Momtaz: The line out of the Élysée for the last week has been that this G-7 is the Health G-7; it’s all about agreeing to ramp up concrete ways to speed up vaccine solidarity and get the world at full speed. After talking with South African President Cyril Ramaphosa, Macron said that instead talking about total doses, it makes more sense to talk about the percentage of the population that gets vaccinated. An Élysée official said the goal must be to vaccinate 60 percent of the population of poorer countries — namely on the African continent — by March 2022.
Herszenhorn: The simple truth is rich countries should be ashamed, take to heart the criticism from leaders like Ramaphosa, and engage in some collective self-reflection.

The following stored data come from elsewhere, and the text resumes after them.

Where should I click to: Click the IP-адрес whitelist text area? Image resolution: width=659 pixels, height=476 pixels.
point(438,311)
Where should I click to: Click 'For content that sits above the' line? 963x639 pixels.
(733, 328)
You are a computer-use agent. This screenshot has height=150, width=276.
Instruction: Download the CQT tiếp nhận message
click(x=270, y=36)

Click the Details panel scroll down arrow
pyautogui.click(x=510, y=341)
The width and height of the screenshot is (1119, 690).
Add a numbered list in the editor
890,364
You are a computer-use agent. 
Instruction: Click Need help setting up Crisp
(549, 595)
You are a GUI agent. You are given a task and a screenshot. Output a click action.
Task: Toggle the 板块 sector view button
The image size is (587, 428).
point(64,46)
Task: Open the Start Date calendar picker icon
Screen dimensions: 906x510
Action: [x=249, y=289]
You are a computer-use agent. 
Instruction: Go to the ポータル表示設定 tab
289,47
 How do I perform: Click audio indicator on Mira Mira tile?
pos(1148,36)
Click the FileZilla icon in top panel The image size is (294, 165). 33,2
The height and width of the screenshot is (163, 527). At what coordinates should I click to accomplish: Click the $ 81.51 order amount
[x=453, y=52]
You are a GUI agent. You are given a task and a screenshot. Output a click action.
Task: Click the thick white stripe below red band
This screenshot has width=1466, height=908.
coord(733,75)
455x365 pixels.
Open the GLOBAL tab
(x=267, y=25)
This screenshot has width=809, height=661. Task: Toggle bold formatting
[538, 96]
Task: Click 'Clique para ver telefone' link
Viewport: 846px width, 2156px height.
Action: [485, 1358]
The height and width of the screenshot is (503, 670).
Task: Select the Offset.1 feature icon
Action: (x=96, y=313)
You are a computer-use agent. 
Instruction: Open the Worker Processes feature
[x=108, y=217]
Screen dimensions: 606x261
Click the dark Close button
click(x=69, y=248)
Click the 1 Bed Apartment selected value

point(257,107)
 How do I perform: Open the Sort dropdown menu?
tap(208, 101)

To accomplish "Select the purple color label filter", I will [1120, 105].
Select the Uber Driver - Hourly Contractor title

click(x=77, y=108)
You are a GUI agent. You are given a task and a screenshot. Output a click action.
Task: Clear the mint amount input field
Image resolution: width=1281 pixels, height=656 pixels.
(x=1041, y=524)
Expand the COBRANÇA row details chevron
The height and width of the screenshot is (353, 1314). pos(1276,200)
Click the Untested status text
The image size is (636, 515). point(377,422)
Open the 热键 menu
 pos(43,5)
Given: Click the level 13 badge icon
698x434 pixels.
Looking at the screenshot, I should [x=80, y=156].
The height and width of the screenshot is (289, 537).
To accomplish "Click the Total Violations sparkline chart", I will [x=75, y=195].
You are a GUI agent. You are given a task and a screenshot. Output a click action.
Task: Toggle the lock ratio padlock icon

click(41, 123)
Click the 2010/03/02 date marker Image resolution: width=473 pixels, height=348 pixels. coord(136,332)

But let’s not hold our breath. As the rich countries jockey for credit over who’s doing more, what’s striking is how as a group, they simply haven’t done enough. A senior EU official on Friday said, “The EU is the pharmacy of the world, including for G7 countries” and noted that of 350 millions doses exported from the EU, which is roughly 50 percent of production, “almost half” went to non-G7 countries. Let’s reverse that statement: less than half of vaccine doses exported from the EU went to non-G7 countries. That mean more than 75 percent of total EU vaccine production went to the roughly 10 percent of human beings who live in the world’s richest democracies. Hmmm.
Anything else you’re looking out for?
Momtaz: I’m looking to the beachside informal BBQ dinner tonight — will leaders go barefoot at the beach? Will they be wearing their best bonfire chic? Who will take charge of the BBQ? Will Biden show Macron that France may have haute cuisine but America has charred meat? Will they dip their toes in the water? So many questions… alas this will all go down far far away from our curious and prying eyes.
And will there be a Royal sighting? I know. Another question about the Royals, but why not?
Kumar: Justin Trudeau met with the Queen already (via video). Biden saw her at a reception and will visit with her Sunday before leaving the country but I’m waiting to see who will be next. Jill Biden has another event separate from her husband Saturday. No Royals are expected at this one, but the first lady will meet with members of a local volunteer group that assists U.K. military veterans, first responders and their families. It’s an issue she champions at home too.